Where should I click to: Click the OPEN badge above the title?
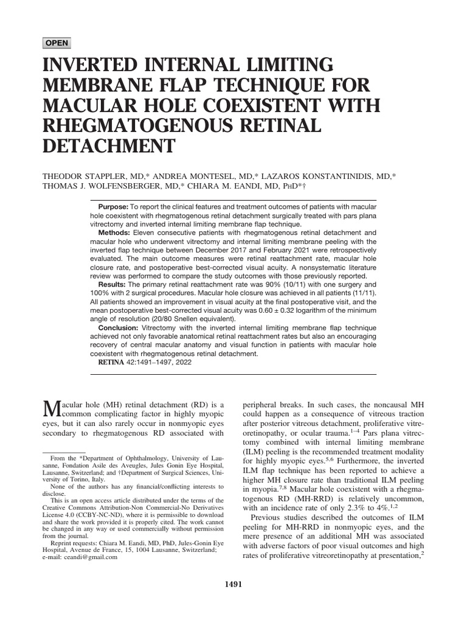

▬▬▬▬▬▬

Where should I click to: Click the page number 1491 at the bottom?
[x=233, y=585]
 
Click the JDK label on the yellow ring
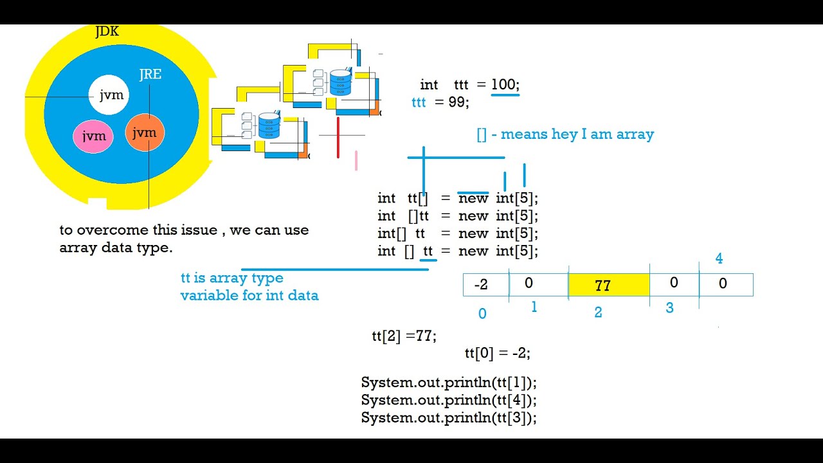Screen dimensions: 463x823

▬▬▬▬▬▬

◆ **TASK GOAL**
Reproduce the lines from the one containing "Click the JDK label on the yellow ring" through the one containing "Screen dimensions: 463x823", inclusive, with "yellow" switched to "blue" and everything else unchanged. Omit the pictures from your answer.

◆ **FINAL RESULT**
Click the JDK label on the blue ring
Screen dimensions: 463x823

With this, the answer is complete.